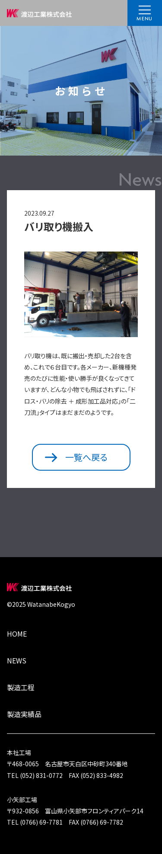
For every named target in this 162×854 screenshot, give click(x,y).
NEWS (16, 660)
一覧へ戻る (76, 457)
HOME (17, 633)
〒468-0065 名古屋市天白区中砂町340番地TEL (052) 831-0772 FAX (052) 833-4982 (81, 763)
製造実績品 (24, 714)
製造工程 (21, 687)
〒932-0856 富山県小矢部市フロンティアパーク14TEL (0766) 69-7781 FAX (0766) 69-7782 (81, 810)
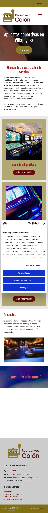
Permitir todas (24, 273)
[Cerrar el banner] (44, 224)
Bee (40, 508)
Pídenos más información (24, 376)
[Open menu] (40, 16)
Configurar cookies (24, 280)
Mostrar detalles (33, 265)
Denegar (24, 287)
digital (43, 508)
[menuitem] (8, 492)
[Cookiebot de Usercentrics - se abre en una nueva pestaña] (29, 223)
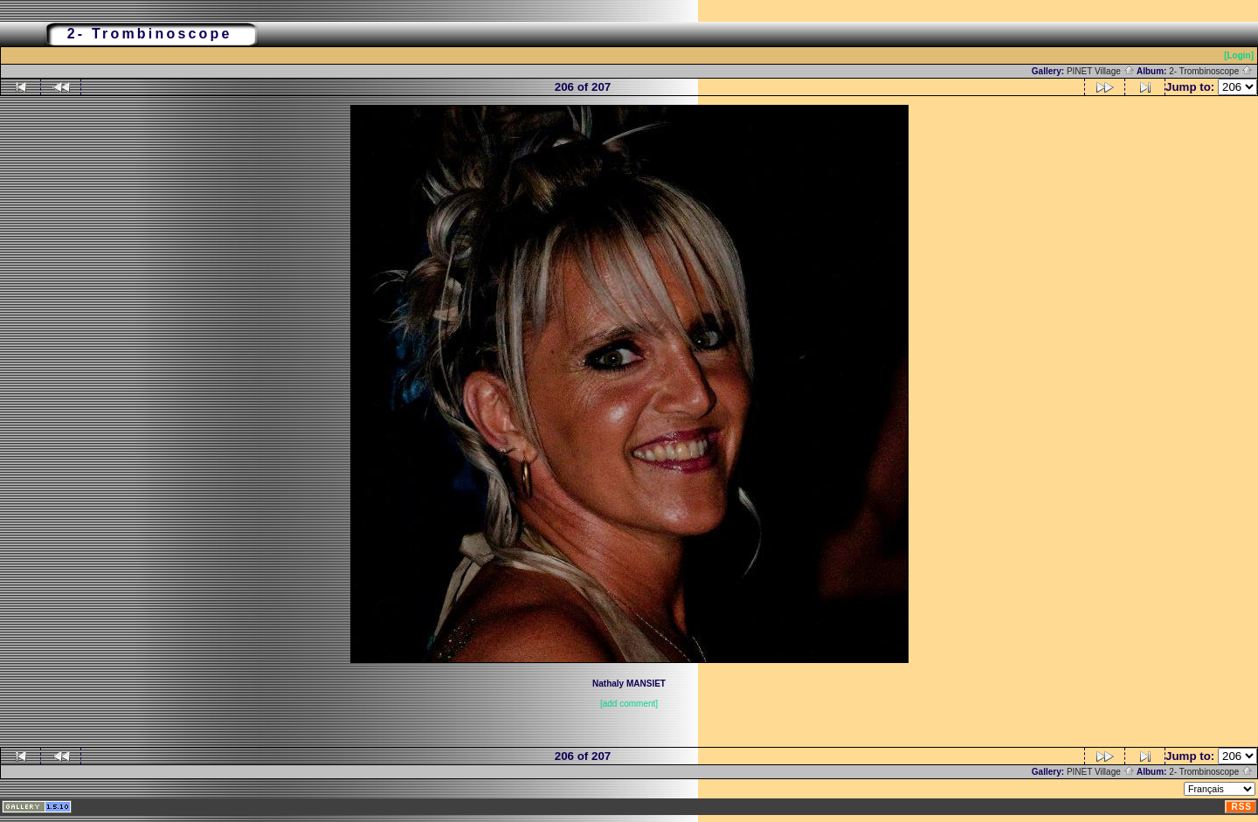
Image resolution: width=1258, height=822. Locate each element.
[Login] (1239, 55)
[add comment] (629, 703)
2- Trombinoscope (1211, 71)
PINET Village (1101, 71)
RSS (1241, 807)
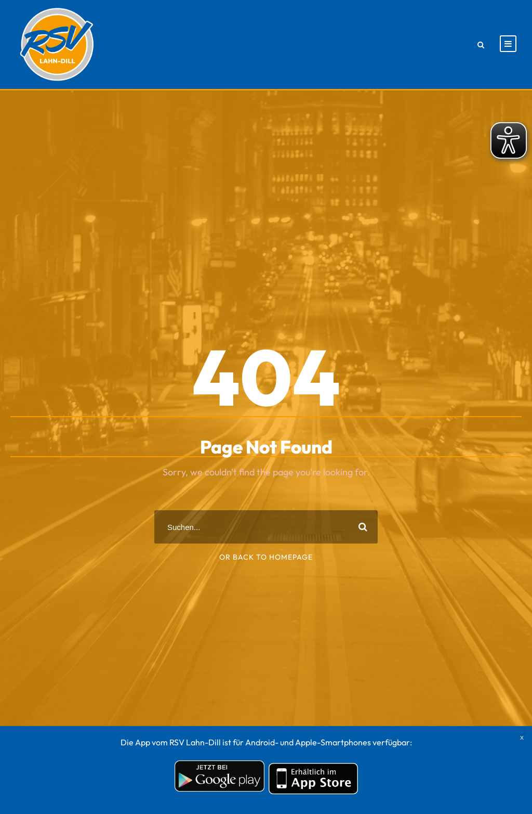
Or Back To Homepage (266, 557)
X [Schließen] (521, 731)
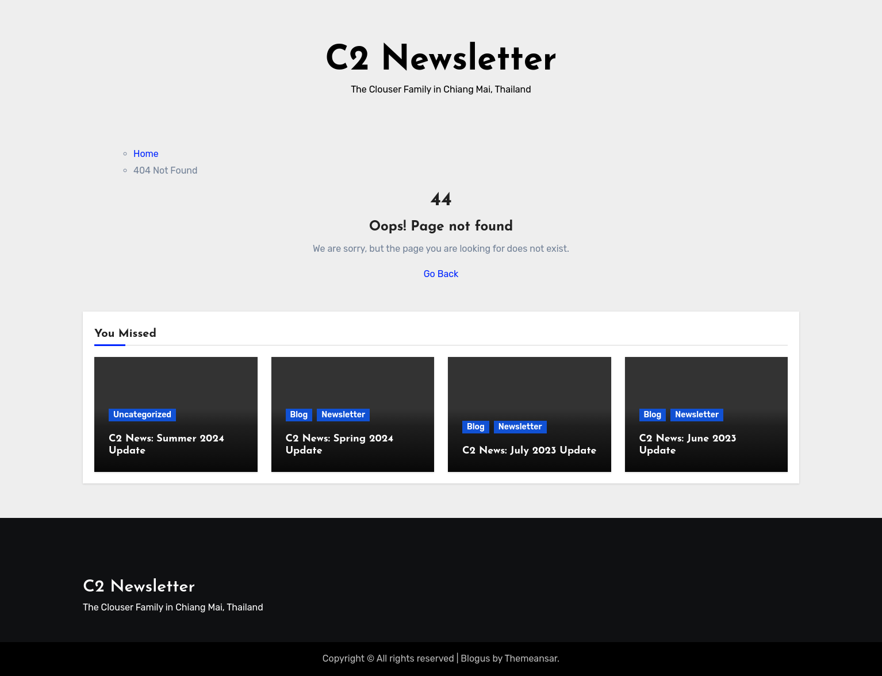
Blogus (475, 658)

> Job: Can you pull out the entries, word for word, from the line with "Image resolution: width=1258, height=822." through the end of the entries, leaving out the pictures?

> Written response:
Image resolution: width=1258, height=822. Locate each element.
[Login] (1239, 55)
[add comment] (629, 703)
2- Trombinoscope (1211, 71)
PINET Village (1101, 71)
RSS (1241, 807)
Or Back To Homepage (266, 557)
X [Schließen] (521, 731)
Blogus (475, 658)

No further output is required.